(Saved entries)

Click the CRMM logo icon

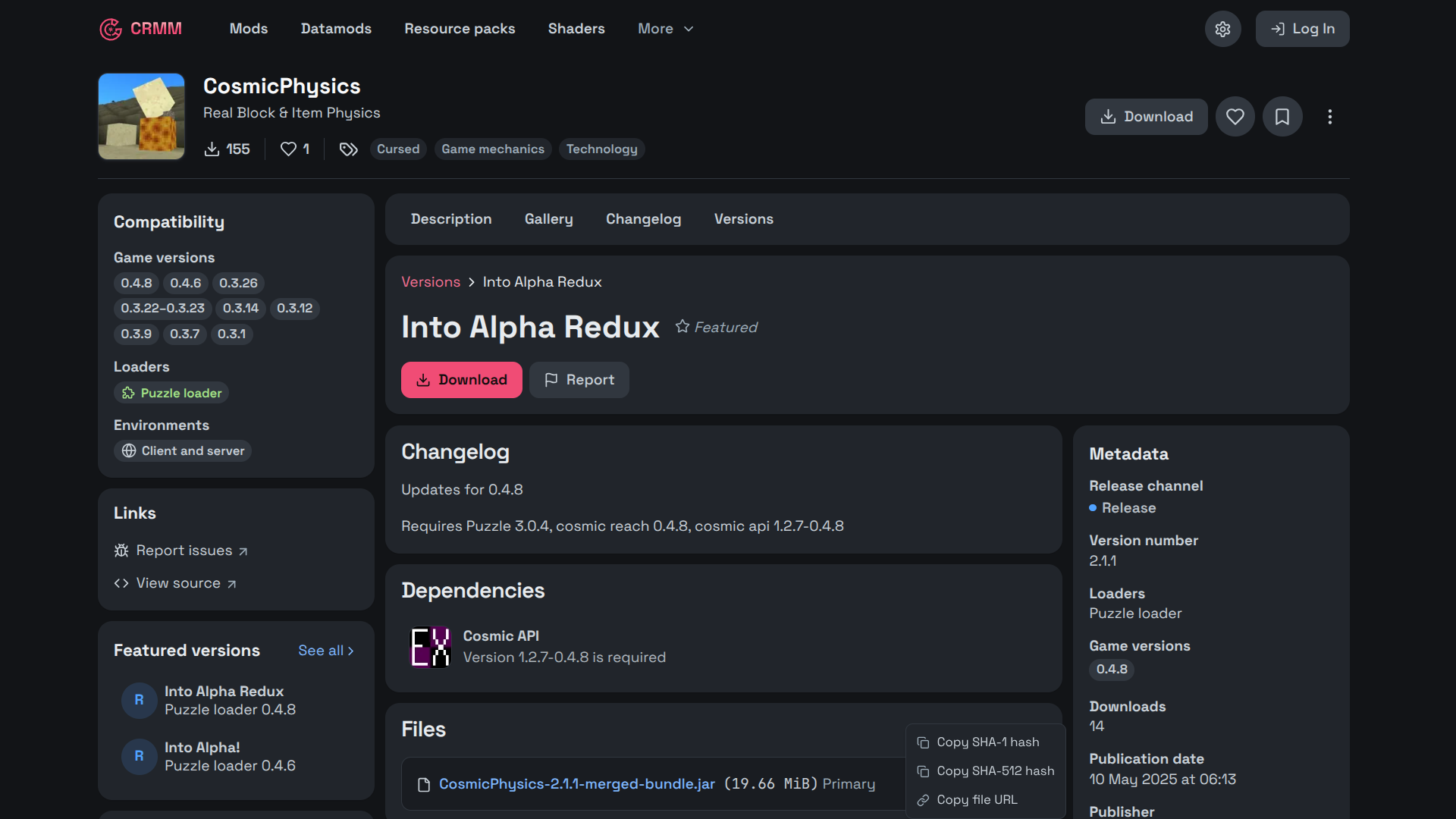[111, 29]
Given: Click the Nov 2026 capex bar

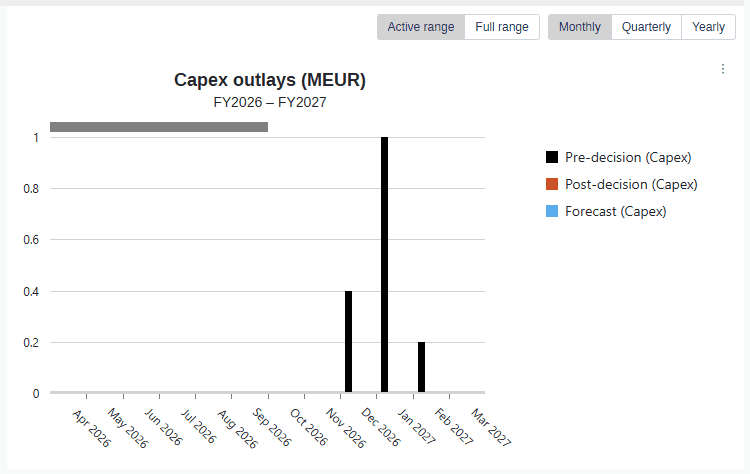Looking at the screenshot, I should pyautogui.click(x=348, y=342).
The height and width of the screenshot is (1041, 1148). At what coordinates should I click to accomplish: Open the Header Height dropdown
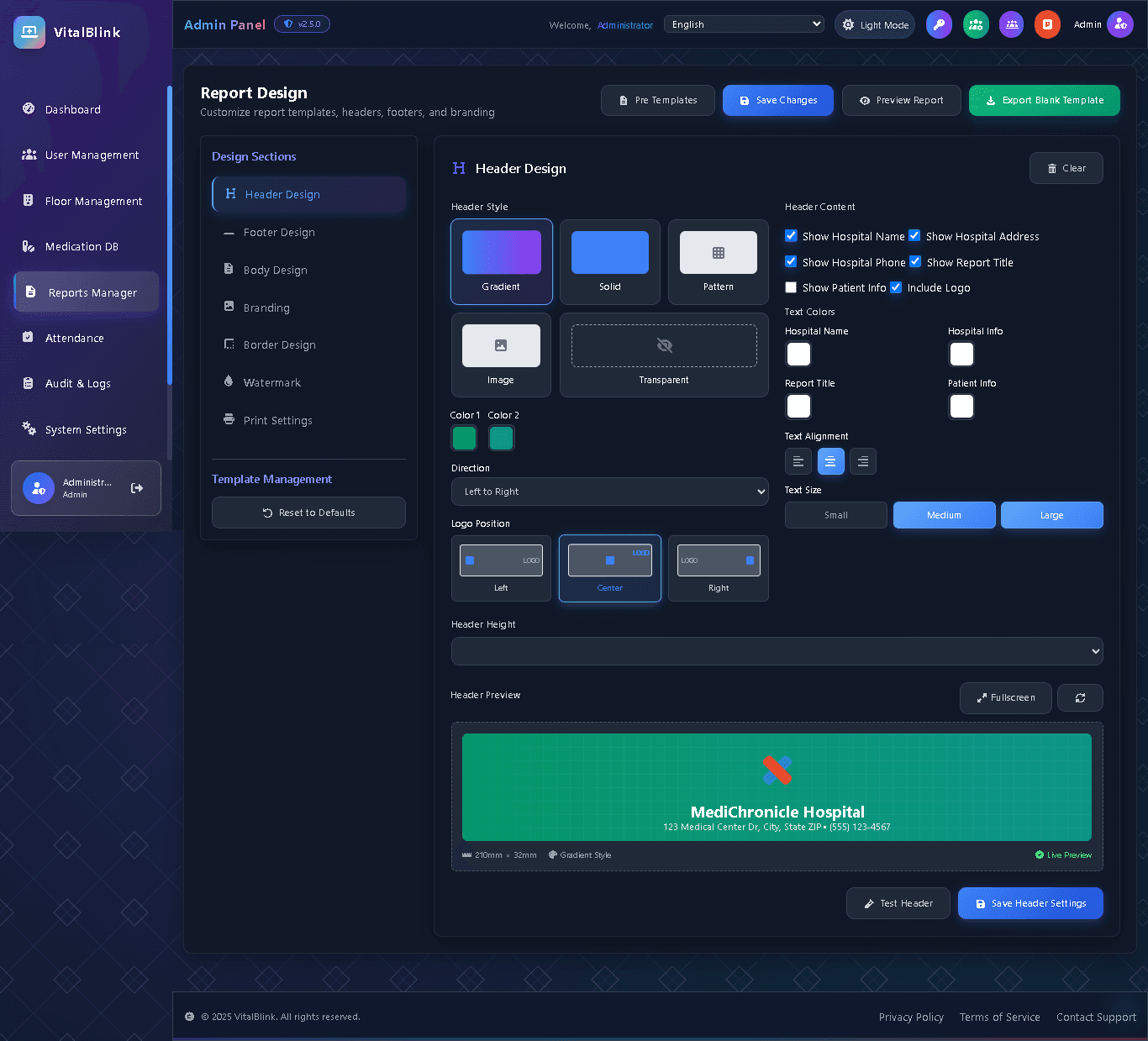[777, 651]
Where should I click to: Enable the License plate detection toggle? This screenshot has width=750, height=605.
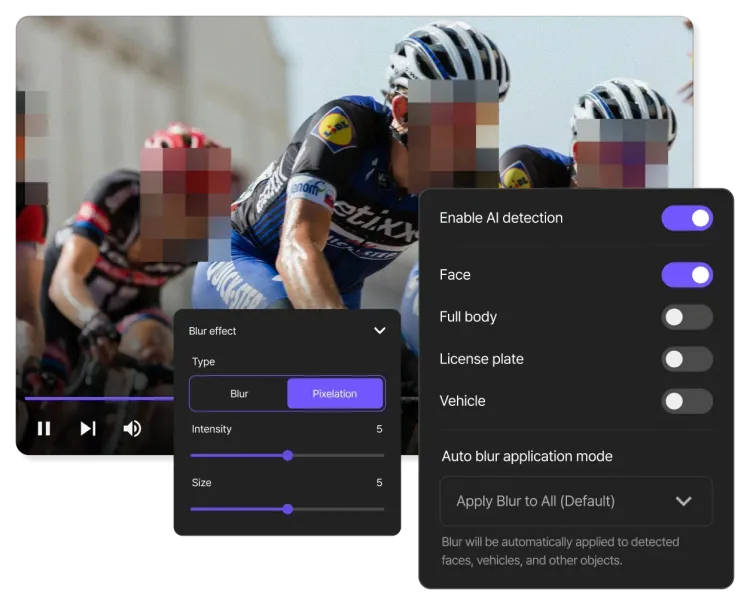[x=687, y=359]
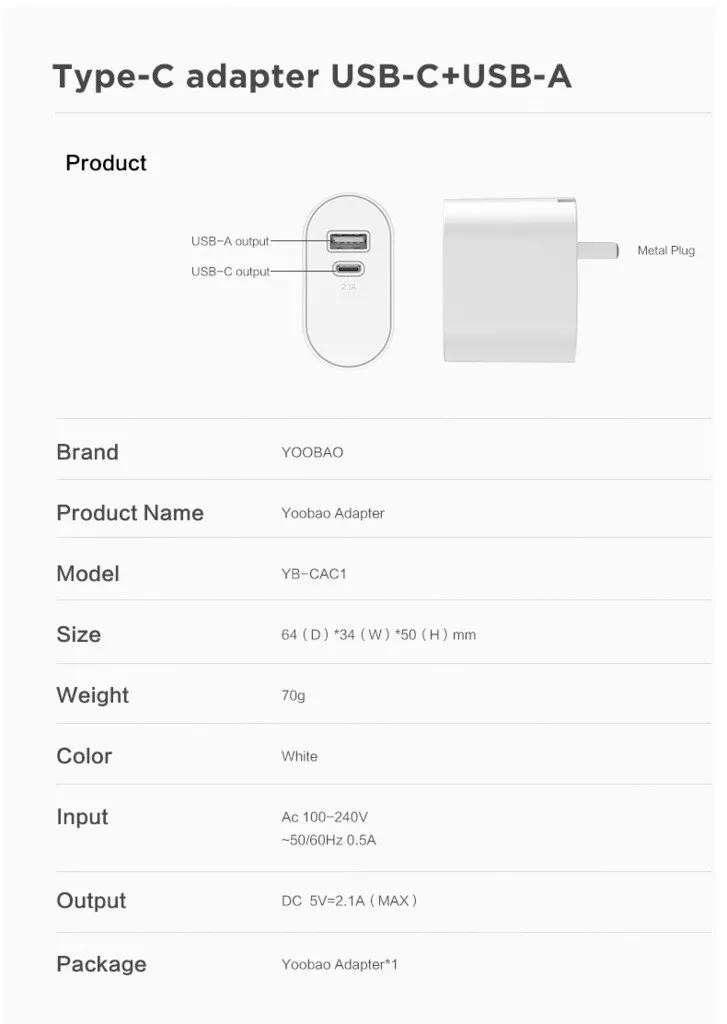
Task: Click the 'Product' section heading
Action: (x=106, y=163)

### Problem
Although the records contain pictures, transcribe only their text, exactly as written.

### Result below
Click the CRMM logo icon

[111, 29]
Given: Click the Nov 2026 capex bar

Looking at the screenshot, I should pyautogui.click(x=348, y=342).
The height and width of the screenshot is (1041, 1148). At what coordinates should I click to accomplish: Open the Header Height dropdown
[777, 651]
Where should I click to: Enable the License plate detection toggle? This screenshot has width=750, height=605.
[x=687, y=359]
Task: Click the 'Product' section heading
Action: (x=106, y=163)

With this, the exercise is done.